Professor Roberts states that the existing body of international law does not need fundamental change, but that the changed character of war needs renewed understanding of existing rules, including on such basic matters as the prohibition of torture. The structure created by states in the post-War period recognizes the importance of certain non-state armed forces, and is flexible enough to adapt to change. What is needed is authoritative and commonsensical interpretation of these rules to fit the new facts of international life. Such a process is already happening – albeit in fits and starts – thanks to decisions of national and international courts, commissions of inquiry, and the actions of some governments, armed forces and international institutions.
Roberts’s work has contributed to changes in doctrine and practice. The International Committee of the Red Cross (ICRC), the body that seeks to ensure humanitarian protection and assistance for victims of war and armed violence, drew on Roberts’s work in its 2012 report on Occupation and Other Forms of Administration of Foreign Territory. This report strongly supported the view that what is needed is not a re-writing of the law, but rather interpretations made in the spirit of the law that ensure that the needs of the occupied population are met and the security interests of the occupying power are preserved. UN thinking about peacekeeping forces has drawn on his research on the laws of war. In the USA Roberts’s research has informed ongoing revisions of the Department of Defense's manuals on the law of armed conflict.
Former UN Secretary General Kofi Annan personally praised Roberts's work and contribution to the debate.
It’s not just in the international sphere that Roberts’s work is influential.
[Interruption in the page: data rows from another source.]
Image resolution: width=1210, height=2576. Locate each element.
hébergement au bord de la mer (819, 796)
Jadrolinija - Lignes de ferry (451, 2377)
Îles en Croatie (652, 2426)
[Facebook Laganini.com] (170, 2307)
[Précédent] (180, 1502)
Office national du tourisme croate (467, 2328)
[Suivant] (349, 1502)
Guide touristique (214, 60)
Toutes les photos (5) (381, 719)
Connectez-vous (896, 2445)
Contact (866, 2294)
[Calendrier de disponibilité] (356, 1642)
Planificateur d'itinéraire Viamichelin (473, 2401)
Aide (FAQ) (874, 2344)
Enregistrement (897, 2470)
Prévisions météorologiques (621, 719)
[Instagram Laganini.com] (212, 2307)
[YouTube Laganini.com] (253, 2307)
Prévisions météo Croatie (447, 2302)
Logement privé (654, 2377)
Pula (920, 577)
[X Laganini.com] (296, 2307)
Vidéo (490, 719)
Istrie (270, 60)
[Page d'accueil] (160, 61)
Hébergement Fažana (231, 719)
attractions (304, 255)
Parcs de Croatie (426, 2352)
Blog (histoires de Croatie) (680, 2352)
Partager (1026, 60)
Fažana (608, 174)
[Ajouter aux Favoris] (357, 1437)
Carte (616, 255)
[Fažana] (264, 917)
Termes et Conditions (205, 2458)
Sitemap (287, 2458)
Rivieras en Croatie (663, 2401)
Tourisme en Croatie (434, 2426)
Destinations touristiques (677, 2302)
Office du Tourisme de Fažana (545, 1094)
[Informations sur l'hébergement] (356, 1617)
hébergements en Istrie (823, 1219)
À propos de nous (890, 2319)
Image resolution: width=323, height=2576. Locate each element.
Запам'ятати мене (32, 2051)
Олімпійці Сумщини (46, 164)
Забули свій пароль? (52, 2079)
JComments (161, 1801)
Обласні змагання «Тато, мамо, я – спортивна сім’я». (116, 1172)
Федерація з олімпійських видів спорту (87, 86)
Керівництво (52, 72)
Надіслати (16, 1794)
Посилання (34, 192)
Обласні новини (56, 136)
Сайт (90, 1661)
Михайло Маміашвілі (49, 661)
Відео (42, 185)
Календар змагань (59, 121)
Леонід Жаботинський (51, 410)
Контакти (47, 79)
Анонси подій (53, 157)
His research has fed into changes in training in the UK. He was a retained expert for the Baha Mousa Public Inquiry into the death of an Iraqi civilian held in the custody of British soldiers, at which he evaluated recent developments in UK training guidelines for detainee custody and interrogation, and recommended changes to future detention policy, practice and training. His key points were referred to in the final report, which was accepted by the government in 2011. Professor Roberts has frequently given evidence to UK parliamentary committees; and, as a member of the UK Defence Academy Advisory Board from 2003 to 2015, he has played a part in improving the coverage of the law on armed conflict at all levels of the training of the armed forces.